Your task is to copy every entry exactly.

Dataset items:
_ _ _ _ _

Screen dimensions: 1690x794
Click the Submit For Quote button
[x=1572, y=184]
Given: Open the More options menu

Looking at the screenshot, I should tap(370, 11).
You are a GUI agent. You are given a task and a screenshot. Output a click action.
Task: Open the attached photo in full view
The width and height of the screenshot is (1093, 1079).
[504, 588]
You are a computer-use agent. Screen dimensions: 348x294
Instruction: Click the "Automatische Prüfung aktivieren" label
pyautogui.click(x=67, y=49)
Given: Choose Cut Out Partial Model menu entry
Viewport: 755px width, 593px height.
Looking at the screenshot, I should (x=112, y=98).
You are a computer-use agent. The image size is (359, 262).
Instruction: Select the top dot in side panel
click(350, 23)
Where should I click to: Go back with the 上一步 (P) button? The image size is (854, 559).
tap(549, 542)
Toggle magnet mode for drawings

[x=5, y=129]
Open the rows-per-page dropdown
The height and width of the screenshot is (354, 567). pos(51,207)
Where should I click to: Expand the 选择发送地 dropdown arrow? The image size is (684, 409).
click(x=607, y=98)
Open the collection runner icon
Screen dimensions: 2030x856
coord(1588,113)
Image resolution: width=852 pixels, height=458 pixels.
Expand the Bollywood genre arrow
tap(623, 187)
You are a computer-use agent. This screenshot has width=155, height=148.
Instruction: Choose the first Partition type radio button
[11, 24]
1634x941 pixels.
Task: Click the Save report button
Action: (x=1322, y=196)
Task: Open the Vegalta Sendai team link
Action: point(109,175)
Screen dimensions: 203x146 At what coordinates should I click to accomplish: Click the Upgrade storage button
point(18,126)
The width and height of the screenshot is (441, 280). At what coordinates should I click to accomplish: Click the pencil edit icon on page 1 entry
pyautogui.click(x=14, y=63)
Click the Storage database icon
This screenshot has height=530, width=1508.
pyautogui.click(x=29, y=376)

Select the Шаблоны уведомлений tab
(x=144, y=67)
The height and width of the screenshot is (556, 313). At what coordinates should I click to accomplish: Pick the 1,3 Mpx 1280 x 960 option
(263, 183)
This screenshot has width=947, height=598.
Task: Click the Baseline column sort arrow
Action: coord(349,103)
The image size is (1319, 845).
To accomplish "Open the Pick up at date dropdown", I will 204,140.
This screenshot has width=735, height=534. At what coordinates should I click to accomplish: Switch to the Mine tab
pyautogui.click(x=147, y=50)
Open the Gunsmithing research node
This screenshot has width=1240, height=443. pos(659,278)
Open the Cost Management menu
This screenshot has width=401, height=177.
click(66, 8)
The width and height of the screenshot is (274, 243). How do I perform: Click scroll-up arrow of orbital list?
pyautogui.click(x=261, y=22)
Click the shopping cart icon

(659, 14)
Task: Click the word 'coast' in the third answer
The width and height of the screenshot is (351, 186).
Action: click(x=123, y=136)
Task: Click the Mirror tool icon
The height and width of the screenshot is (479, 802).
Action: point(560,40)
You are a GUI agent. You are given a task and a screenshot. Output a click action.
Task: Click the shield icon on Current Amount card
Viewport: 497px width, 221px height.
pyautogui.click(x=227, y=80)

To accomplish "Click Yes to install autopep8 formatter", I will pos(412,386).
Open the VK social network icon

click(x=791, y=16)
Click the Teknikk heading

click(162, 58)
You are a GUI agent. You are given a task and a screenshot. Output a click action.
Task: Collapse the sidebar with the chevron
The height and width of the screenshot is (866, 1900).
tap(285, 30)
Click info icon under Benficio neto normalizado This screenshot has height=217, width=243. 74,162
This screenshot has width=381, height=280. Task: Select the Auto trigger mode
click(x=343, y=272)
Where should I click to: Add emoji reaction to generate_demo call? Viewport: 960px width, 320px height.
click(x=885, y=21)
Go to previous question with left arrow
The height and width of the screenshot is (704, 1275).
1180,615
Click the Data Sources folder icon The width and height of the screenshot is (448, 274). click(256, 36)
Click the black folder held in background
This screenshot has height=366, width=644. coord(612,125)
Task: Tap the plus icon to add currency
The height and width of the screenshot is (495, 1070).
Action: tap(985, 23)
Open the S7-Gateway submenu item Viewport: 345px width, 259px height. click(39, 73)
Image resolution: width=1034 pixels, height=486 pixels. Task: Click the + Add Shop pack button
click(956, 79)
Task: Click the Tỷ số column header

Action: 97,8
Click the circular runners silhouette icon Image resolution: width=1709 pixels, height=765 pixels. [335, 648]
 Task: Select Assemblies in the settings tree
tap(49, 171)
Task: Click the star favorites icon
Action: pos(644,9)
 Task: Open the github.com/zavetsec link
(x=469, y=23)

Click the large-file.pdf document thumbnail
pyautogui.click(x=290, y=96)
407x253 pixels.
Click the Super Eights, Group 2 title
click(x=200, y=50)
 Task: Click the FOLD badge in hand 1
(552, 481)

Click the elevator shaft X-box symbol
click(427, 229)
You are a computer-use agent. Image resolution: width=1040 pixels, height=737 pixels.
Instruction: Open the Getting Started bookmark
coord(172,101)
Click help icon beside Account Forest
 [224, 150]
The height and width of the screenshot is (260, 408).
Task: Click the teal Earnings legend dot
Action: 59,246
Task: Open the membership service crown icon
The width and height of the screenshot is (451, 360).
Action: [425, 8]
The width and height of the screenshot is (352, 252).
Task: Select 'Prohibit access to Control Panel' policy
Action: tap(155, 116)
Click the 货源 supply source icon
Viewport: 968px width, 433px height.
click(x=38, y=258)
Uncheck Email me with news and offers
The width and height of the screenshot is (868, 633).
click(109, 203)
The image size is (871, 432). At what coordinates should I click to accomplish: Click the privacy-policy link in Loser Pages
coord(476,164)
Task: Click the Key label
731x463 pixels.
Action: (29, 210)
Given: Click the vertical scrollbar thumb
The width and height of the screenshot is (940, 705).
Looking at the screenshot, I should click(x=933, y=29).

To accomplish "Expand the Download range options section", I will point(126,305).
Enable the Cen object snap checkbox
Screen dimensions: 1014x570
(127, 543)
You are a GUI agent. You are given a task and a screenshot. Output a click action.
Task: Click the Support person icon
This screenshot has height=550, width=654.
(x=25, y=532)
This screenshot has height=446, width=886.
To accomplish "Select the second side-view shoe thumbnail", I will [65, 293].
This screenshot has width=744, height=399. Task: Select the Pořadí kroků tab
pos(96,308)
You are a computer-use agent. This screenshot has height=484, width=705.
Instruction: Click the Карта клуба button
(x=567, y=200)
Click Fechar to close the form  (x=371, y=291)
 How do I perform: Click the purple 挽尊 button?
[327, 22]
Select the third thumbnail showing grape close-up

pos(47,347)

_ _ _ _ _

__RESPONSE TO THIS TASK__
Screen dimensions: 1690x794
Click the Submit For Quote button
[x=1572, y=184]
Given: Open the More options menu

Looking at the screenshot, I should tap(370, 11).
You are a GUI agent. You are given a task and a screenshot. Output a click action.
Task: Open the attached photo in full view
The width and height of the screenshot is (1093, 1079).
[504, 588]
You are a computer-use agent. Screen dimensions: 348x294
Instruction: Click the "Automatische Prüfung aktivieren" label
pyautogui.click(x=67, y=49)
Given: Choose Cut Out Partial Model menu entry
Viewport: 755px width, 593px height.
Looking at the screenshot, I should (x=112, y=98).
You are a computer-use agent. The image size is (359, 262).
Instruction: Select the top dot in side panel
click(350, 23)
Where should I click to: Go back with the 上一步 (P) button? The image size is (854, 559).
tap(549, 542)
Toggle magnet mode for drawings

[x=5, y=129]
Open the rows-per-page dropdown
The height and width of the screenshot is (354, 567). pos(51,207)
Where should I click to: Expand the 选择发送地 dropdown arrow? The image size is (684, 409).
click(x=607, y=98)
Open the collection runner icon
Screen dimensions: 2030x856
coord(1588,113)
Image resolution: width=852 pixels, height=458 pixels.
Expand the Bollywood genre arrow
tap(623, 187)
You are a computer-use agent. This screenshot has width=155, height=148.
Instruction: Choose the first Partition type radio button
[11, 24]
1634x941 pixels.
Task: Click the Save report button
Action: (x=1322, y=196)
Task: Open the Vegalta Sendai team link
Action: point(109,175)
Screen dimensions: 203x146 At what coordinates should I click to accomplish: Click the Upgrade storage button
point(18,126)
The width and height of the screenshot is (441, 280). At what coordinates should I click to accomplish: Click the pencil edit icon on page 1 entry
pyautogui.click(x=14, y=63)
Click the Storage database icon
This screenshot has height=530, width=1508.
pyautogui.click(x=29, y=376)

Select the Шаблоны уведомлений tab
(x=144, y=67)
The height and width of the screenshot is (556, 313). At what coordinates should I click to accomplish: Pick the 1,3 Mpx 1280 x 960 option
(263, 183)
This screenshot has width=947, height=598.
Task: Click the Baseline column sort arrow
Action: coord(349,103)
The image size is (1319, 845).
To accomplish "Open the Pick up at date dropdown", I will 204,140.
This screenshot has width=735, height=534. At what coordinates should I click to accomplish: Switch to the Mine tab
pyautogui.click(x=147, y=50)
Open the Gunsmithing research node
This screenshot has width=1240, height=443. pos(659,278)
Open the Cost Management menu
This screenshot has width=401, height=177.
click(66, 8)
The width and height of the screenshot is (274, 243). How do I perform: Click scroll-up arrow of orbital list?
pyautogui.click(x=261, y=22)
Click the shopping cart icon

(659, 14)
Task: Click the word 'coast' in the third answer
The width and height of the screenshot is (351, 186).
Action: click(x=123, y=136)
Task: Click the Mirror tool icon
The height and width of the screenshot is (479, 802).
Action: point(560,40)
You are a GUI agent. You are given a task and a screenshot. Output a click action.
Task: Click the shield icon on Current Amount card
Viewport: 497px width, 221px height.
pyautogui.click(x=227, y=80)

To accomplish "Click Yes to install autopep8 formatter", I will pos(412,386).
Open the VK social network icon

click(x=791, y=16)
Click the Teknikk heading

click(162, 58)
You are a GUI agent. You are given a task and a screenshot. Output a click action.
Task: Collapse the sidebar with the chevron
The height and width of the screenshot is (866, 1900).
tap(285, 30)
Click info icon under Benficio neto normalizado This screenshot has height=217, width=243. 74,162
This screenshot has width=381, height=280. Task: Select the Auto trigger mode
click(x=343, y=272)
Where should I click to: Add emoji reaction to generate_demo call? Viewport: 960px width, 320px height.
click(x=885, y=21)
Go to previous question with left arrow
The height and width of the screenshot is (704, 1275).
1180,615
Click the Data Sources folder icon The width and height of the screenshot is (448, 274). click(256, 36)
Click the black folder held in background
This screenshot has height=366, width=644. coord(612,125)
Task: Tap the plus icon to add currency
The height and width of the screenshot is (495, 1070).
Action: tap(985, 23)
Open the S7-Gateway submenu item Viewport: 345px width, 259px height. click(39, 73)
Image resolution: width=1034 pixels, height=486 pixels. Task: Click the + Add Shop pack button
click(956, 79)
Task: Click the Tỷ số column header

Action: 97,8
Click the circular runners silhouette icon Image resolution: width=1709 pixels, height=765 pixels. [335, 648]
 Task: Select Assemblies in the settings tree
tap(49, 171)
Task: Click the star favorites icon
Action: pos(644,9)
 Task: Open the github.com/zavetsec link
(x=469, y=23)

Click the large-file.pdf document thumbnail
pyautogui.click(x=290, y=96)
407x253 pixels.
Click the Super Eights, Group 2 title
click(x=200, y=50)
 Task: Click the FOLD badge in hand 1
(552, 481)

Click the elevator shaft X-box symbol
click(427, 229)
You are a computer-use agent. Image resolution: width=1040 pixels, height=737 pixels.
Instruction: Open the Getting Started bookmark
coord(172,101)
Click help icon beside Account Forest
 [224, 150]
The height and width of the screenshot is (260, 408).
Task: Click the teal Earnings legend dot
Action: 59,246
Task: Open the membership service crown icon
The width and height of the screenshot is (451, 360).
Action: [425, 8]
The width and height of the screenshot is (352, 252).
Task: Select 'Prohibit access to Control Panel' policy
Action: tap(155, 116)
Click the 货源 supply source icon
Viewport: 968px width, 433px height.
click(x=38, y=258)
Uncheck Email me with news and offers
The width and height of the screenshot is (868, 633).
click(109, 203)
The image size is (871, 432). At what coordinates should I click to accomplish: Click the privacy-policy link in Loser Pages
coord(476,164)
Task: Click the Key label
731x463 pixels.
Action: (29, 210)
Given: Click the vertical scrollbar thumb
The width and height of the screenshot is (940, 705).
Looking at the screenshot, I should click(x=933, y=29).

To accomplish "Expand the Download range options section", I will point(126,305).
Enable the Cen object snap checkbox
Screen dimensions: 1014x570
(127, 543)
You are a GUI agent. You are given a task and a screenshot. Output a click action.
Task: Click the Support person icon
This screenshot has height=550, width=654.
(x=25, y=532)
This screenshot has height=446, width=886.
To accomplish "Select the second side-view shoe thumbnail", I will [65, 293].
This screenshot has width=744, height=399. Task: Select the Pořadí kroků tab
pos(96,308)
You are a computer-use agent. This screenshot has height=484, width=705.
Instruction: Click the Карта клуба button
(x=567, y=200)
Click Fechar to close the form  (x=371, y=291)
 How do I perform: Click the purple 挽尊 button?
[327, 22]
Select the third thumbnail showing grape close-up

pos(47,347)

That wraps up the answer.